AJP - Renal Physiology, Vol 259, Issue 5 752-F757, Copyright © 1990 by American Physiological Society
Polarity of kallikrein release and activation in perfused rat kidneys
M. P. Boric, J. Corthorn, R. Silva and J. S. Roblero
Departamento de Ciencias Fisiologicas, FCCBB, Pontificia Universidad Catolica de Chile, Santiago.
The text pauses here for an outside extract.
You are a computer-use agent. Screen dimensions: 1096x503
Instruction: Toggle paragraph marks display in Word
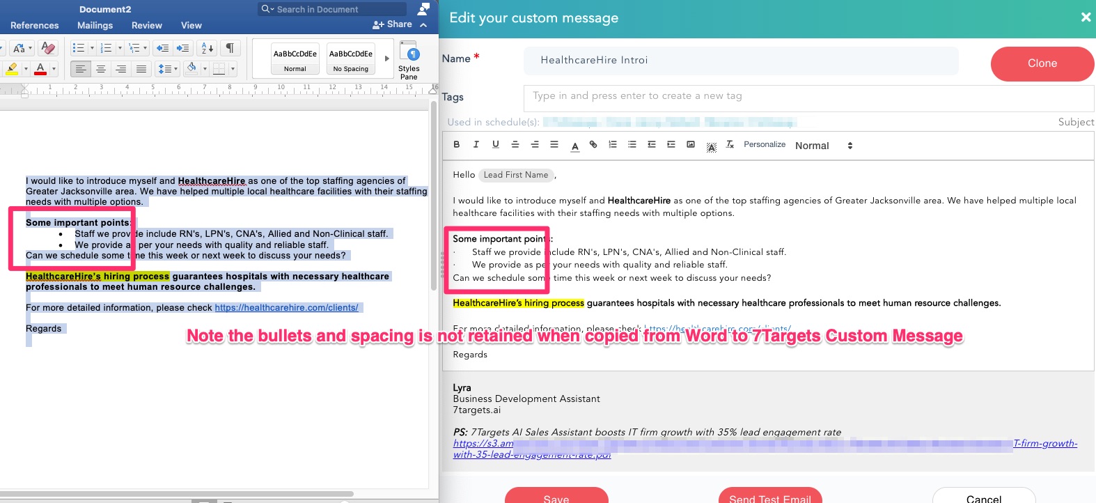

The polarity of release and activation of renal kallikrein and its
regulation by adrenal hormones was studied in isolated perfused rat
kidneys. Bilateral adrenalectomy (AX) produced a decrease in kallikrein and
prokallikrein excretion into urine and perfusate of isolated kidneys, as
well as in active kallikrein excretion in vivo. One-week treatment with
deoxycorticosterone acetate (DOCA 2.5 mg/day) or dexamethasone (DEX 0.25
mg/day) increased the urinary output of active and total kallikrein above
AX levels but below control. In contrast, neither corticoid increased
enzyme secretion to perfusate. Regardless of AX or corticosteroid
treatment, the prokallikrein fraction was 90% of total enzyme in perfusate
and only 40% in urine. These results confirm that adrenal steroids are
necessary for renal kallikrein synthesis and excretion; however, neither
DOCA nor DEX appears to be a unique regulator for release or activation of
this enzyme. In addition, whereas the processes of secretion and activation
toward the urine are regulated in parallel, kallikrein release to the
venous effluent seems to be regulated separately.